I woke up around 3:30 am and went out to check on the night's imaging run. I was in the middle of the sulfur2 frames when I took this shot with the Nikon: the William Optics GT81 APO refractor pointed at Cassiopeia (top left), actually just below it, which is where you will find IC 1848, the Soul Nebula. Just so you are aware, this is all automated--slewing, plate solving, focusing, filter rotation, and image capture. Once I plot and schedule an imaging run, the last place I want to be is near the telescope where the slightest motion in the ground can ruin a good 5-minute exposure. I was just out there to look at the beautiful sky, and take some crappy blurry photos of my astro gear against the starry background.
NGC 281 Pacman Nebula - I'm finally getting around to processing a bunch of data I gathered over the last month and a half. Pacman is one my favorite nebulae in Cassiopeia. I love that it's out on its own, surrounded by cold dark space and a field of stars. NGC 281 also has an impressive set of Bok Globules, those dark gaseous knots drifting in front of the bright blue and gold (oxygen and hydrogen).
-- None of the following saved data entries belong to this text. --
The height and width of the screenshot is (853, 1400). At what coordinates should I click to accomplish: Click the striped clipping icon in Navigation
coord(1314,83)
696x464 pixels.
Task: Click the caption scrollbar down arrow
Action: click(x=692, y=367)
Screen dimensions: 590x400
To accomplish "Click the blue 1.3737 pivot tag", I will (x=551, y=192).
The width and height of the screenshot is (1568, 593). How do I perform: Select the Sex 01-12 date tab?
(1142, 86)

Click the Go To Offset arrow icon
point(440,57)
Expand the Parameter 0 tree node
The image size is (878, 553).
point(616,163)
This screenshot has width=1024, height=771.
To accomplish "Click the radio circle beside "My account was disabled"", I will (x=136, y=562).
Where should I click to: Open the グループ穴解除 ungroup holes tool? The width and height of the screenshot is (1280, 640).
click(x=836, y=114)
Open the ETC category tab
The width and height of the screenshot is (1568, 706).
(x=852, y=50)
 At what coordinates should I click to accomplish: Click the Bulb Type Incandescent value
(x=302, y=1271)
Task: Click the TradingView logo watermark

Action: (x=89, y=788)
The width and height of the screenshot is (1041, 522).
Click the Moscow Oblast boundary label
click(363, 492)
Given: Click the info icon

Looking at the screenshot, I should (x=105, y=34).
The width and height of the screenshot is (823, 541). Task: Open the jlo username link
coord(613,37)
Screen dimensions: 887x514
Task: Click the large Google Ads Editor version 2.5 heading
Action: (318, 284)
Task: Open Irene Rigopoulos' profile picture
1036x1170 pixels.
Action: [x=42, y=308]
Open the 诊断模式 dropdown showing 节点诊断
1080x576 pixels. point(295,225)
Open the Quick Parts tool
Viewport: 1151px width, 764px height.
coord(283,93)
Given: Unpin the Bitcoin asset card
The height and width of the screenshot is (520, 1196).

And that's Achird (eta Cassiopeia) at the bottom left, a variable double star a little under 20 lightyears away. Damn, that's nearly close enough to visit--with the right technology.
Another one of the Pacman Nebula NGC 281, with narrowband data I started taking in early June. You can really see the Bok globules, those little lumps of dark dust and gas standing out near the center and backlit by the bright emission of the Pacman. https://en.wikipedia.org/wiki/Bok_globule
Imaging notes: William Optics GT81 at f/4.7 with WO 0.8x Flat6A II, Astronomik Ha, OIII, and SII filters, Moonlite focuser, ZWO ASI120MM OAG, Imaging camera: ZWO ASI1600MM Pro cooled mono on an iOptron CEM25P mount. Stacked in DSS, processed in PS CC 2019.
Another one from my June 8th narrowband imaging run through the constellation Cygnus. The Pelican Nebula ( IC 5070 and IC 5067) in sulfur 2, hydrogen-alpha, oxygen 3, mapped to RGB.
My narrowband imaging rig: William Optics GT81 (81mm aperture, focal length 392mm, f/4.7), Moonlite Focuser, Pegasus Astro Power, and ZWO monochrome cameras and EFW.